A Post-Pride Retrospective on Rainbow Washing: Brands Can Do Better

Aug 16, 2021

By Bill Frohlich, Senior Account Director

Now that we’re well into August and the June glitter has settled, we thought it time to revisit Marketing’s #1 question that has increasingly been the focus of attention each June. Is Rainbow Washing acceptable? 

First, a definition: similar to Green Washing with the environment or Pink Washing with Breast Cancer, Rainbow Washing is when a brand uses LGBTQ+ symbols in marketing to indicate support for the LGBTQ community and earn consumer credibility, but without any dedicated effort or pragmatic result beyond said marketing. 

Essentially, any rainbow to make a buck! Is this simply capitalism being capitalism? Or do brands have a responsibility to do more for the gay community they purport to support?

For us branding experts out there, you may catch yourself saying, “…but finding ways to engage in timely and culturally relevant conversation with consumers is Branding 101.” To which I’d say, you are correct. If your brand isn’t partaking in the give & take of culture, you’re missing out on key opportunities to build more meaningful connections.

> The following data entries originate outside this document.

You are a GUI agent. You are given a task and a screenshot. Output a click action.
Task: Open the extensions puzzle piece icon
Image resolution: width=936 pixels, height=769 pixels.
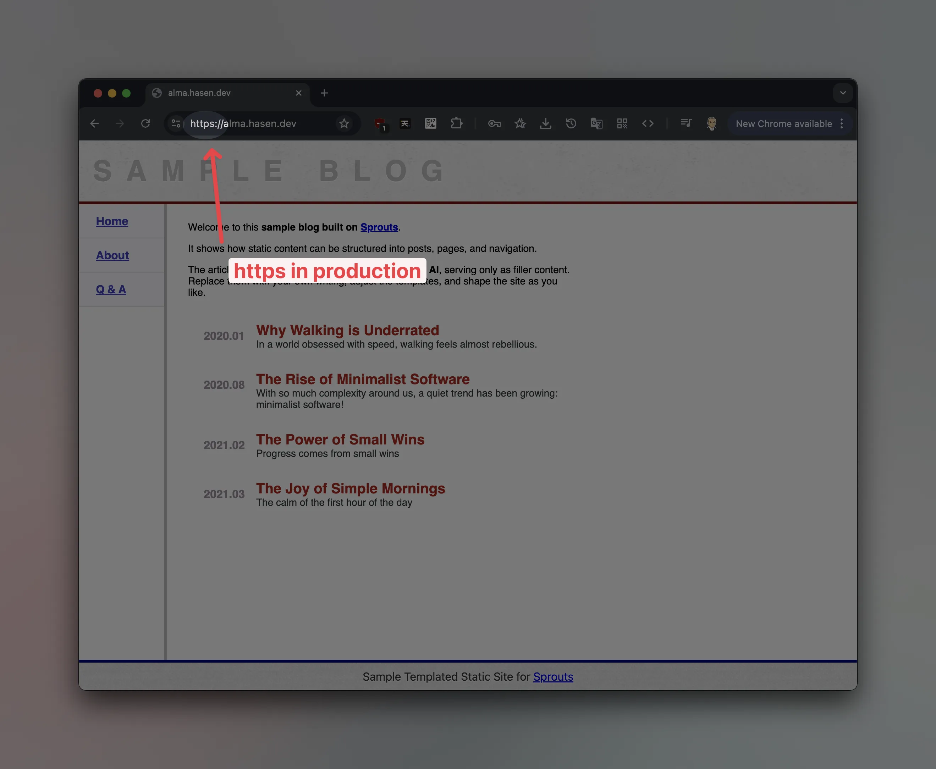456,124
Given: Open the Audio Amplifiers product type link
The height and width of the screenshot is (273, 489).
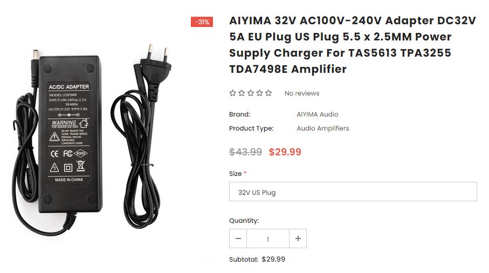Looking at the screenshot, I should 323,128.
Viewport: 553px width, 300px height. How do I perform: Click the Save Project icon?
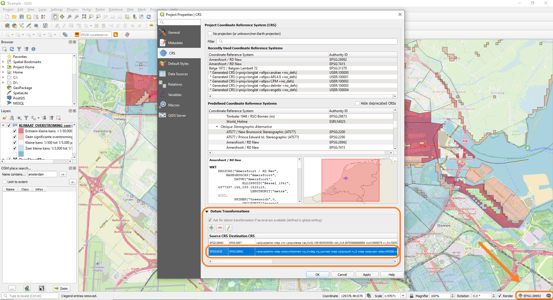(22, 17)
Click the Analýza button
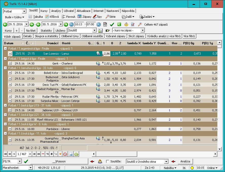Screen dimensions: 225x172 click(185, 161)
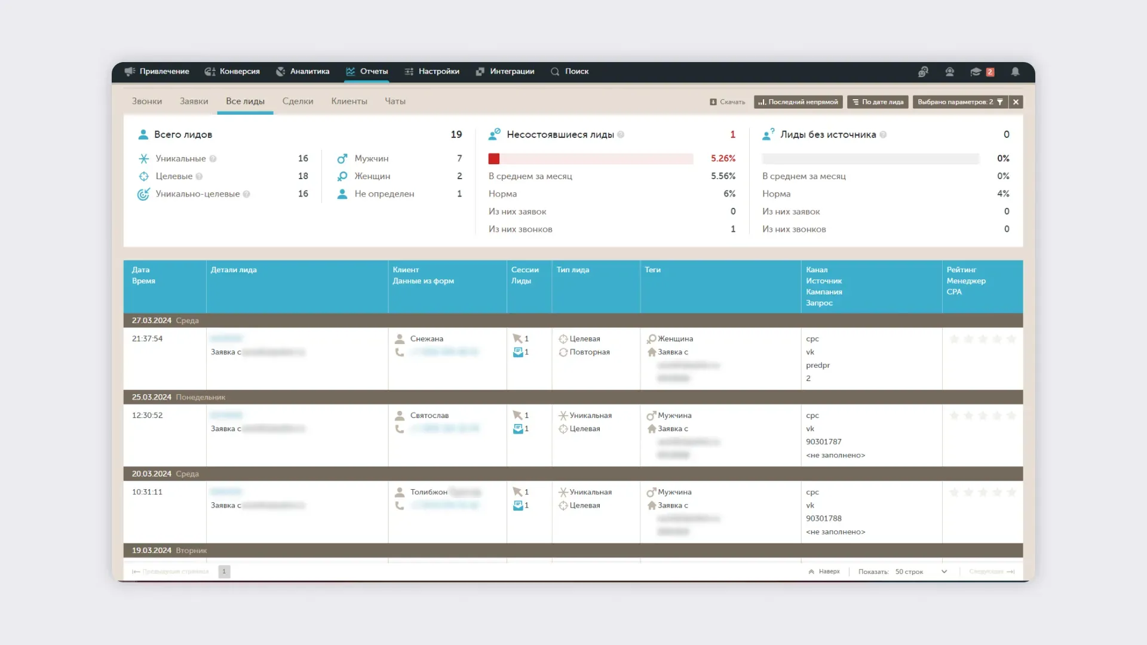The image size is (1147, 645).
Task: Click phone icon in Снежана's client row
Action: coord(400,352)
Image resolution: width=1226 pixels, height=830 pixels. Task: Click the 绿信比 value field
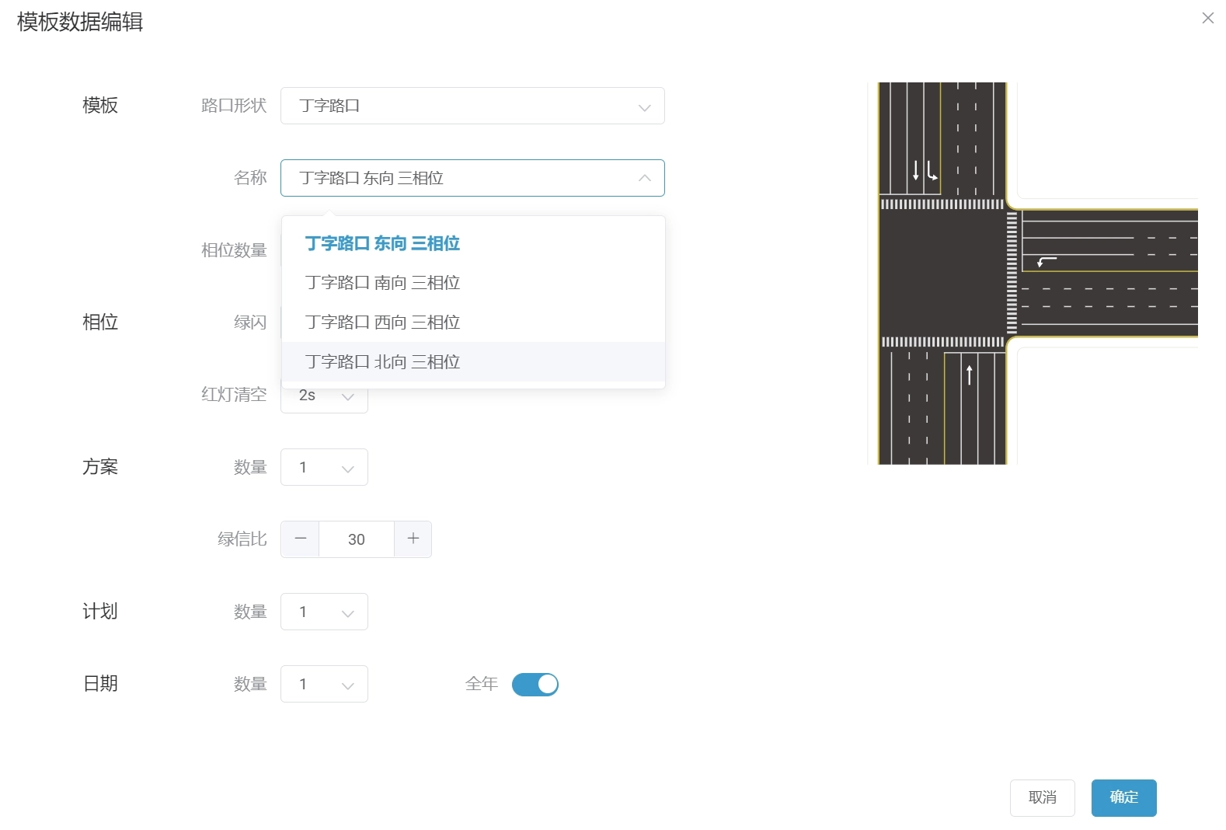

But when it comes to PRIDE, which at the end of the day gets to the very identity of a person, the word meaningful is really the crux of the matter. Any brand can slap a rainbow on a product and say they support PRIDE, but in many cases, they’re conveying a false sense of community with LGBTQ people and their allies. This is not only wrong from an ethical standpoint, but Branding 101 also teaches us that inauthenticity is something a brand should avoid at all costs. 

As we onlookers have begun paying closer attention, it turns out many of the corporations that own these brands are not only rainbow washing, but many don’t support LGBTQ issues at all. In some cases, they are actively working against them via financial support for anti-queer politicians, lobbying for anti-queer legislation or simply having anti-queer policies that negatively affect the lives of LGBTQ employees and their families.

So, the responsibility falls back into consumers’ hands to demand more from the brands they support with their hard-earned money. Mere recognition is not enough. We have to do our homework and hold brands accountable.

While no one has ever accused Chick-Fil-A of rainbow washing (quite the opposite!), perhaps the most widely known reckoning for a brand came about a decade back when they came under fire after it was reported how deeply involved the corporation and its founder were in support of anti-queer legislative efforts. And while they have done better recently, (Chick-Fil-A as a company stopped donating several years ago), I know I will never eat there while the billionaire owner and his family continue to financially support anti-queer organizations. (Read more here)

Let us take a moment to highlight a few brands that are doing PRIDE justice:

Jägermeister’s Save the Night campaign supports lesbian bars
Kellogg’s Together with Pride cereal donates a portion of sales to GLAAD
Harry’s shaving company released a Shave with Pride set with 100% of profits donated to LGBTQ+ causes (and with stunning packaging design to boot!)
Kind Snacks KIND PRIDE bars partnered with the Ali Forney Center in support of LGBTQ+ homeless youth
Effen Vodka’s Pride 365 is a year-round offering that gives $1 to Allies in Arts for every bottle made

And that’s just a small sampling of the good work some brands are doing out there in 2021. If your brand is doing PRIDE right, let us know! We’d love to follow your journey.

It’ll be interesting to see what’s changed in 2022, and how this debate continues to take shape. For what it’s worth, I know when I visit new places and see a rainbow flag, I still feel better. Gays welcome, I read! But more than likely, it’s gays, please spend your money here.